* The request *
Print the passage of the Shane Clipfell biography from "Head coaching record" up to and including "58–35 record at Glen Oaks.", word for word.

Shane Clipfell (born August 29, 1963) is the current head coach of the Western Michigan University women's basketball team.

Career
He accepted the head coaching position at Western Michigan in April 2012. Prior to Western Michigan he was on Suzy Merchant's staff at Eastern Michigan from 1998 to 2007 and Michigan State from 2007 to 2012. He was acting as the head coach for much of the 2006–07 season while Merchant was on maternity leave. Early in his career he was an assistant coach and the head coach at Glen Oaks Community College and Colon High School. He compiled a 58–35 overall record at Glen Oaks. His 1997 team finished ranked #3 in the NJCAA and he was National District Coach of the Year. He led the Colon Magi to seven league titles, a Final Four, and a 185–65 overall record in 11 total years at the helm and was Michigan Regional Coach of the Year in 1992, 1994 and 1995.

He had previously played basketball and football at Colon High School.

Head coaching record

 Acting as head coach. Suzy Merchant missed all but four games of 2006–07 while on maternity leave.  EMU was 3–1 under Merchant
 Overall Record includes his 58–35 record at Glen Oaks.

* Data provided *
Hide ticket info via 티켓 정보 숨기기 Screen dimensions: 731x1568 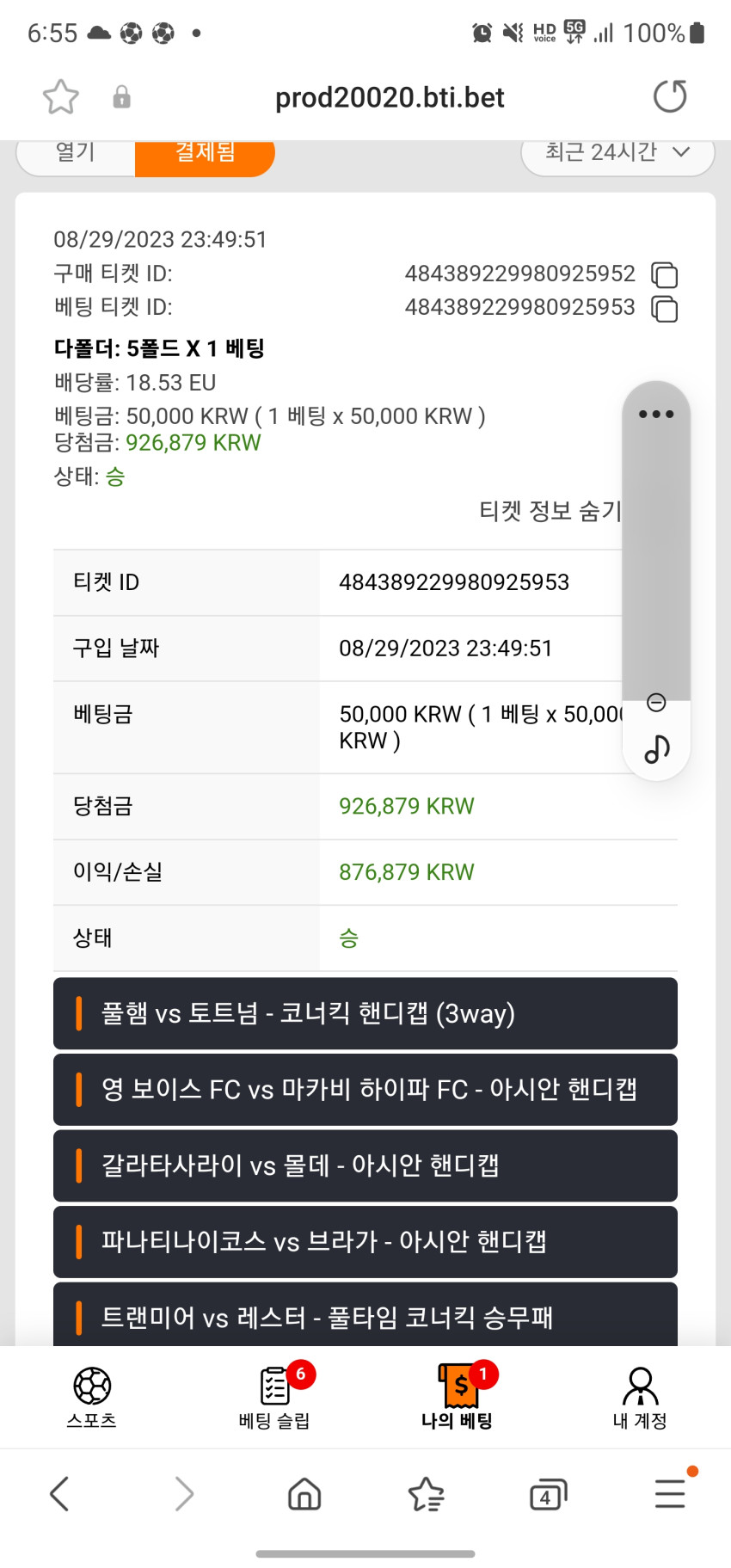point(550,511)
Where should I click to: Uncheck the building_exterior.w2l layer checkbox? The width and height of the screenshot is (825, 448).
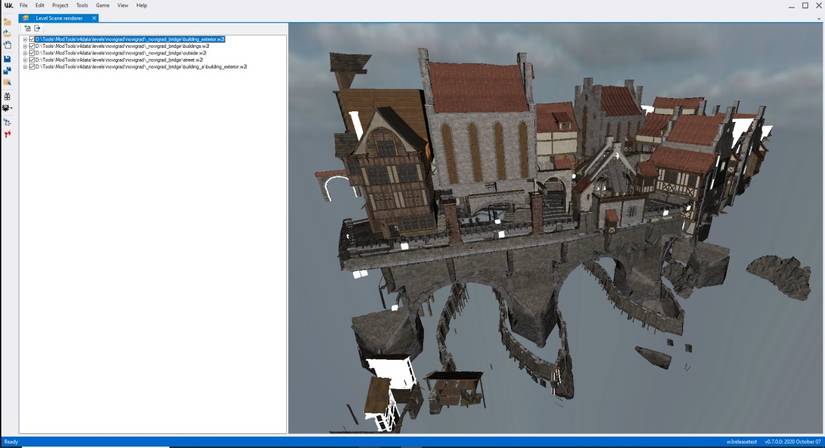(x=32, y=40)
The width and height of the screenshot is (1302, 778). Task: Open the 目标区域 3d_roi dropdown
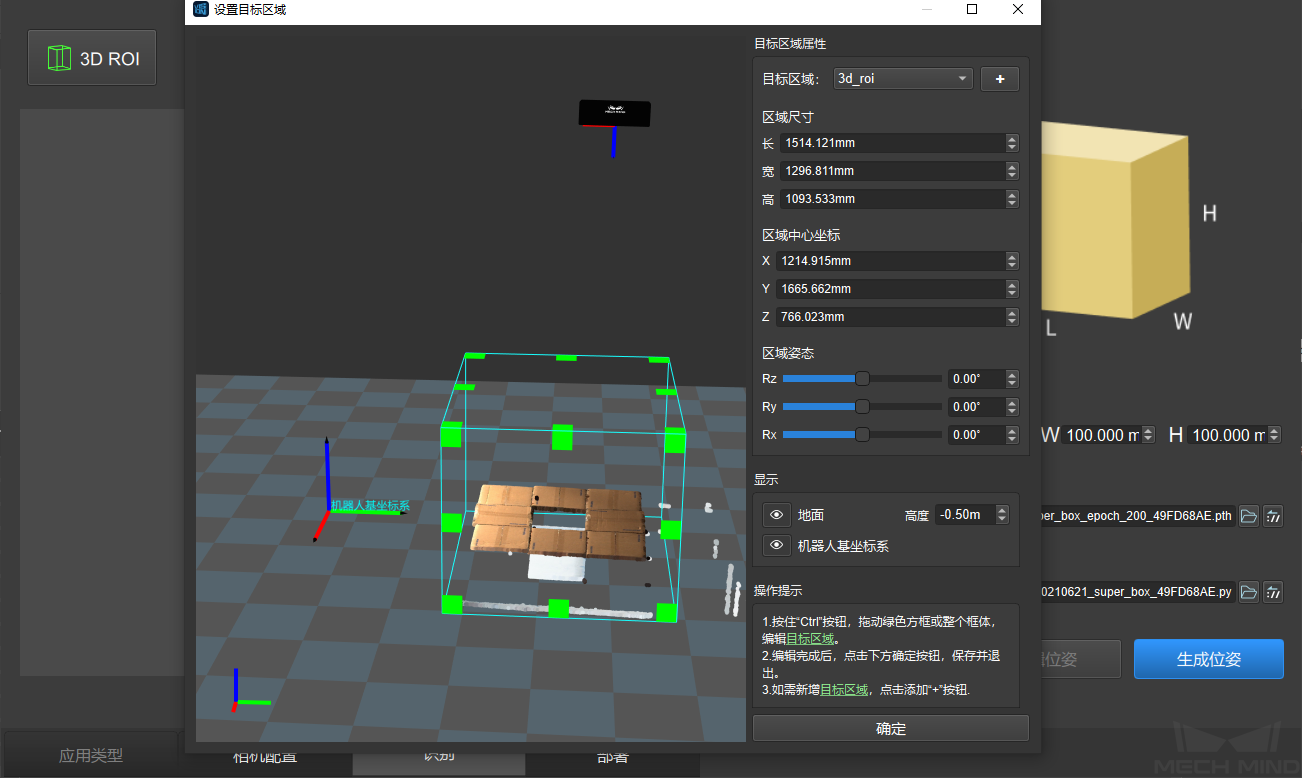click(x=903, y=79)
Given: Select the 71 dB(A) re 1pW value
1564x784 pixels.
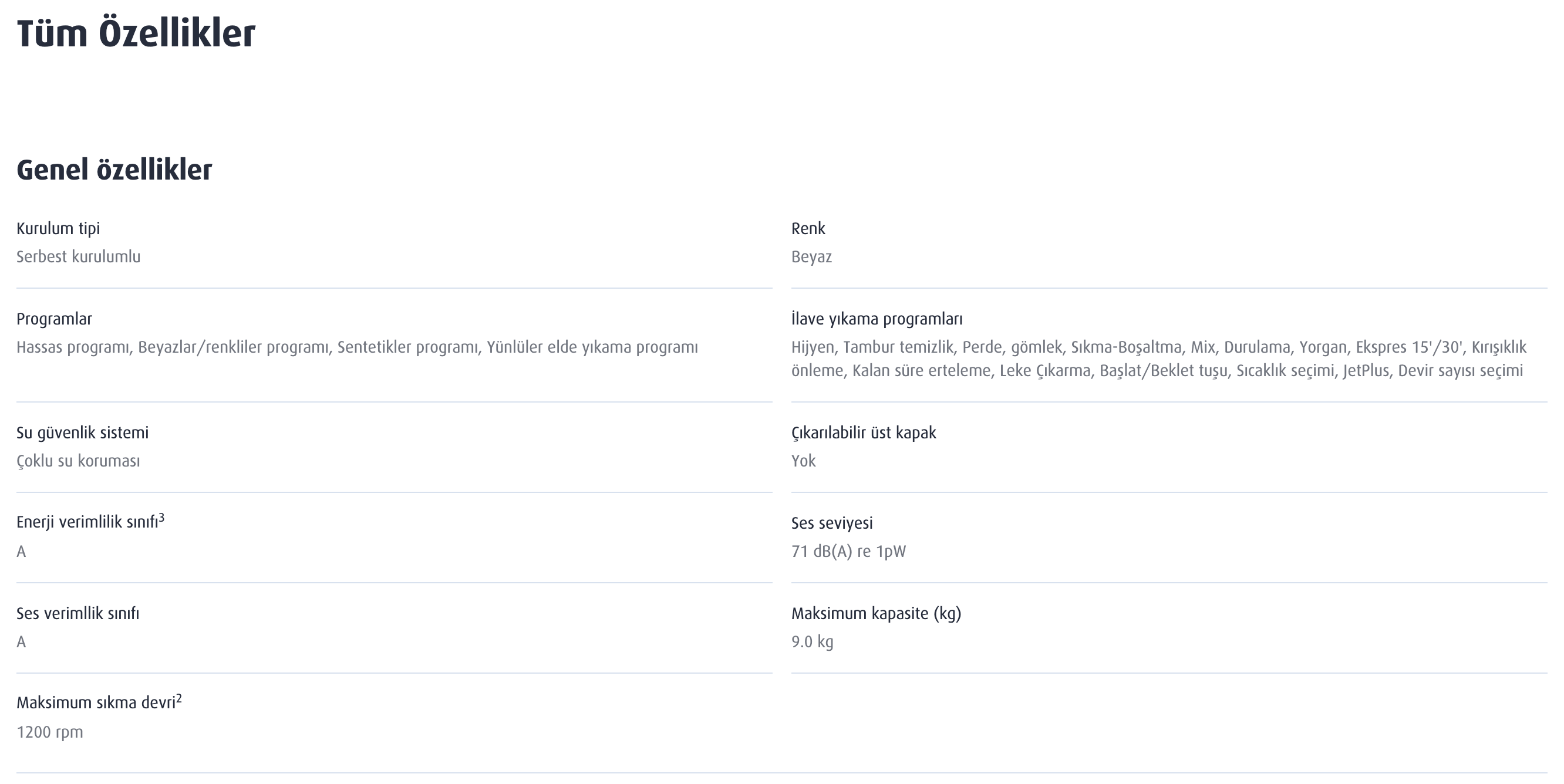Looking at the screenshot, I should tap(848, 551).
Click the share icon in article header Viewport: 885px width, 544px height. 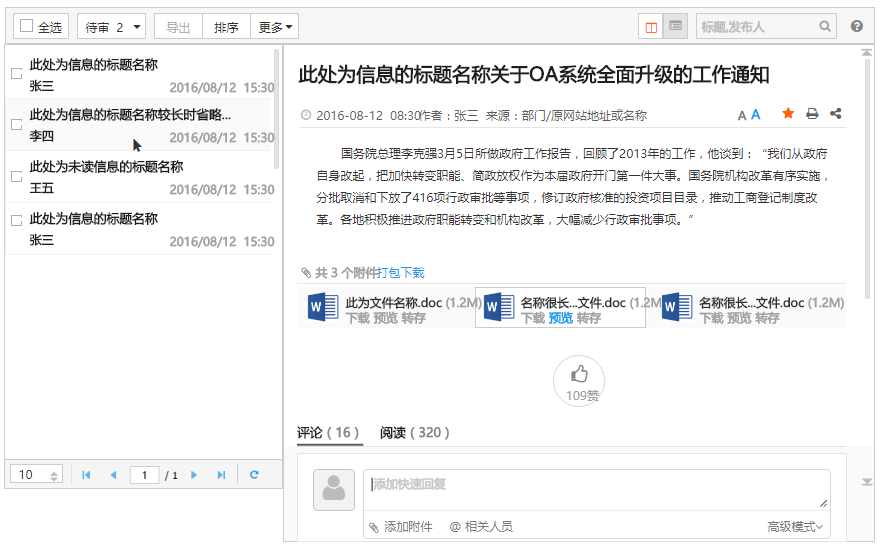pyautogui.click(x=836, y=114)
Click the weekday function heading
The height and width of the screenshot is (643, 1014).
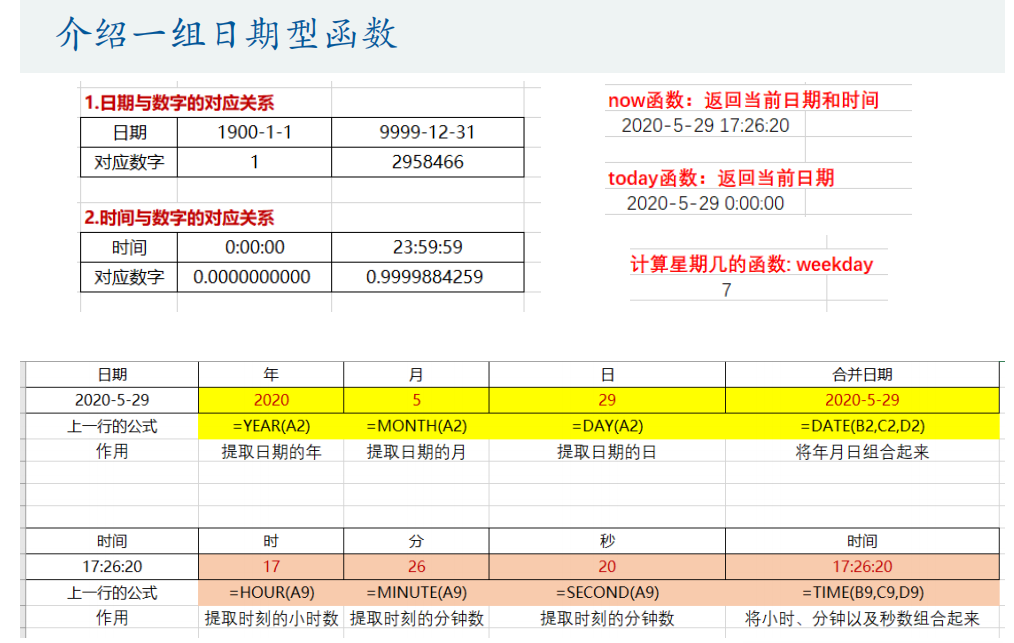click(x=751, y=265)
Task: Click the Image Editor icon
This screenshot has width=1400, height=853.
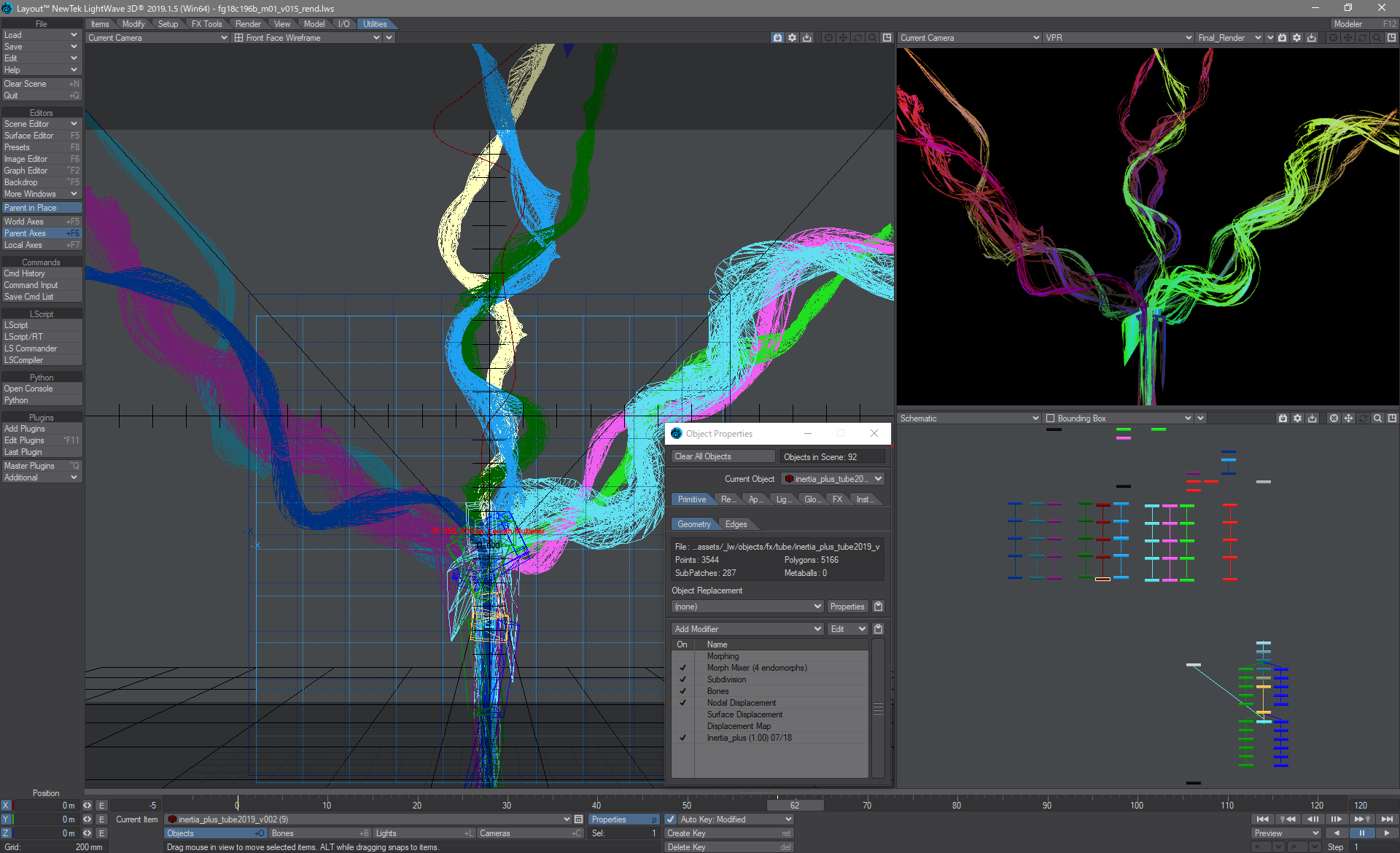Action: 40,159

* Solution for this exercise *
Head coaching record

 Acting as head coach. Suzy Merchant missed all but four games of 2006–07 while on maternity leave.  EMU was 3–1 under Merchant
 Overall Record includes his 58–35 record at Glen Oaks.